Significantly boosting employees’ communication about pensions could be as simple as changing the language used to describe them.
A survey, by Invesco, Nest Insight and maslansky + partners, found some common misconceptions about pension savings, and identified the barriers when it comes to engaging with workplace finances.
Its five key findings were that:
- 40% of the survey participants were unaware they could choose how much they pay into a pension
- One in three participants thought AE contribution rates were the ‘recommended’ level of savings
- 68% of savers remain at the default saving rate
- More than half (52%) of those saving into a pension were unaware of government tax relief on contributions
- 33% weren’t aware that their employer also pays into their pension.
This research suggests people rarely think about how much they are saving, and many don’t understand their different pension options.
Policy makers and pension professionals can make simple changes, particularly in the way they communicate with savers, to increase these engagement levels.
The research recommends that all communication follows four basic principles, that it dubs ‘the four Ps”: positive, plausible, plain spoken and personal.
- Positive: Too often, messages focus on how savers are missing out, not what they can get if they act. ‘You can’ is more likely to engage than ‘you should’.
- Plausible: People are pragmatic. A credible presentation of the benefits of saving is more likely to connect than visions of a dream retirement.
- Plain spoken: Employees want to hear what they will get out, not what they put in. Outcomes need to be shown in pounds and pence, not percentages. An estimated income figure, rather than pot size, was found to be most helpful, enabling people to think about what lifestyle they will be able to afford relative to their current annual income.
- Personal: ‘You’ is more engaging than ‘us’. People are more likely to want to make their own choices if they know they are on a ‘default setting’.

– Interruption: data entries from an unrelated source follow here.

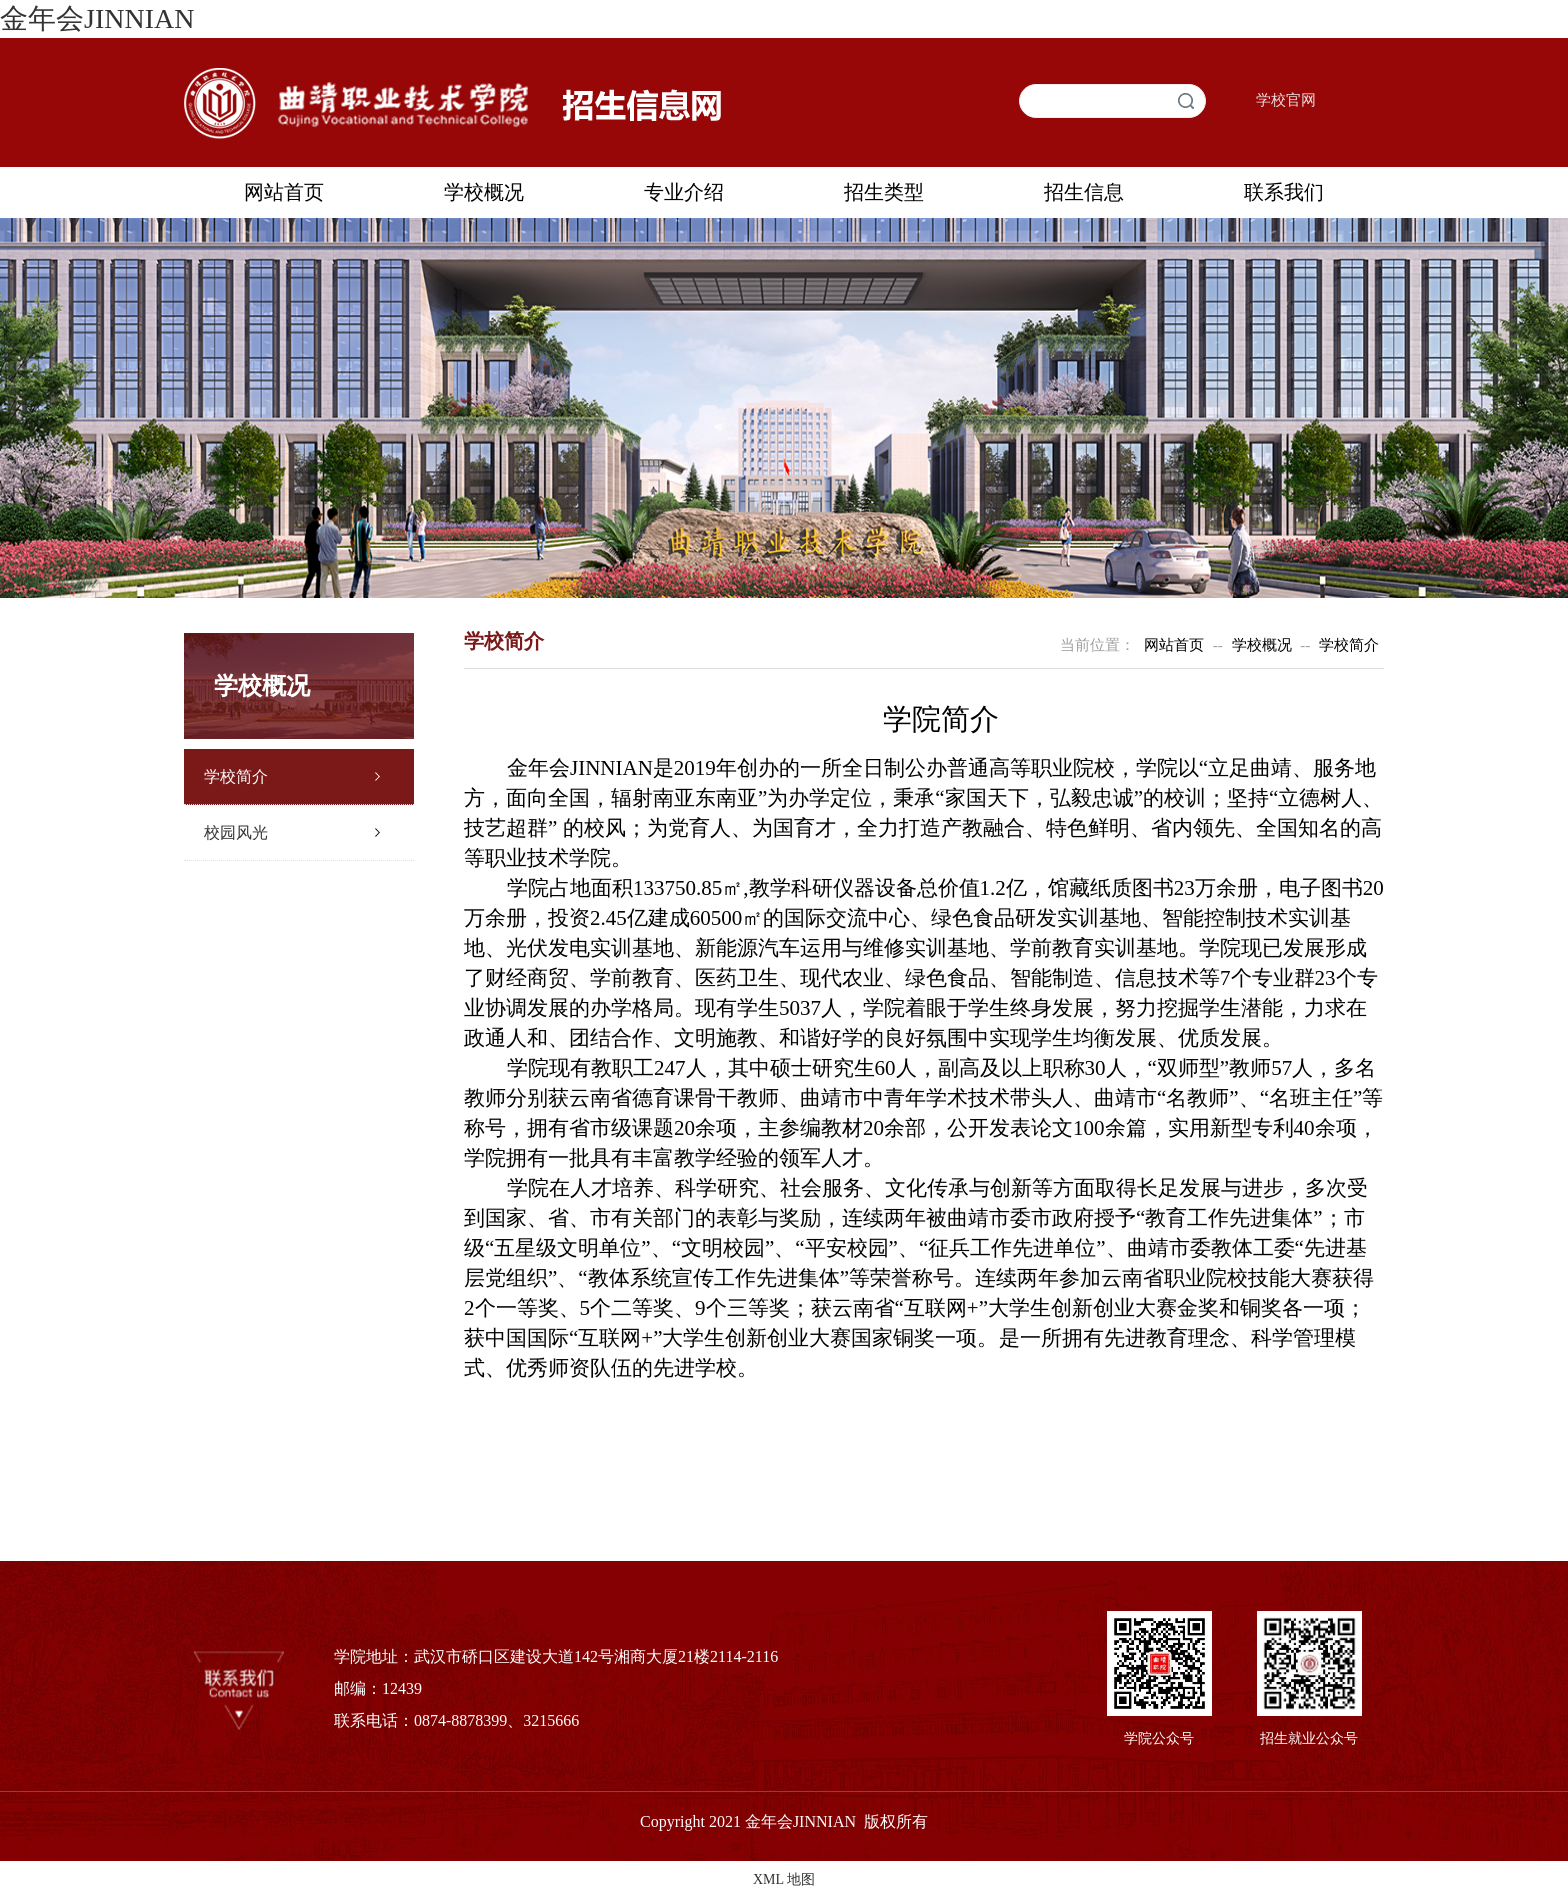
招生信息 (1084, 192)
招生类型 (884, 192)
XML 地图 (784, 1879)
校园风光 (236, 832)
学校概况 (484, 192)
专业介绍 (684, 192)
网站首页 (284, 192)
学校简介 (236, 776)
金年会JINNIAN (97, 18)
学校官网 (1286, 100)
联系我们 (1284, 192)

If you really want to improve knowledge and understanding of pensions, it is beneficial to state in plain English that people can contribute more into their pension, they can make a difference to their financial security when they’re older by rethinking contribution levels and that the contributions made when younger, work harder for people. For maximum efficacy, these statements should be backed by concrete examples using pounds and pence.
Below, we will go over some pension jargon, to help you gain a better understanding of what it’s all about.
This is the maximum amount of pension savings you can get tax relief on each tax year. In the 2020-2021 tax year the Annual Allowance is £40,000, for most people.
A retirement income product that provides a regular income, either for life, or a set period of time.
This means employers have to enrol their eligible workers into a pension scheme.
Defined Benefit pension
This pays a retirement income based on your salary and how long you have worked for your employer. Usually, this is only available from the public sector or older workplace pension schemes.
Defined Contribution scheme
Your contributions, and your employer’s contributions, are invested in the stock market. This builds up a pot of money, the size of which will vary based on the amount paid in, how long it is paid in for and how well the investments have performed.
Also known as a Flexible retirement income product. This means you can use your pension to provide a regular retirement income. Although the income is not guaranteed for life, it allows you to change how much you take out, or to later switch the rest of your pension to a more secure retirement income product.
This is the highest value of pension savings you can build up before you incur a tax charge when you draw out your savings. For the tax year 2020-21 the Lifetime Allowance is £1,073,100.
Money Purchase Annual Allowance (MPAA)
This is triggered if you withdraw money from your defined contribution pension. It means you will usually only get tax relief on your pension contributions up to 100% of your taxable earnings, or £4,000, depending on which is lower.
Self-invested Personal Pension (SIPP)
This type of pension holds investments until you retire. It provides the same tax relief as other pensions. It is more flexible as you can decide what you want to invest based on your retirement needs.
This is the weekly pension payment you receive from the UK government when you reach State Pension age. The amount you receive is based on your National Insurance record.
Tapered Annual Allowance
Your Annual Allowance is reduced (‘tapered’) if your adjusted income goes over £240,000 or your threshold income exceeds £200,000.
Tax-free lump sum
You can usually take 25% of your pension fund as a tax-free lump sum.
Hopefully, you now have a better understanding of pension jargon and feel more confident about your pension fund. When it comes to pensions or otherwise known as retirement savings, make sure you do your research, so you can get the most out of your retirement.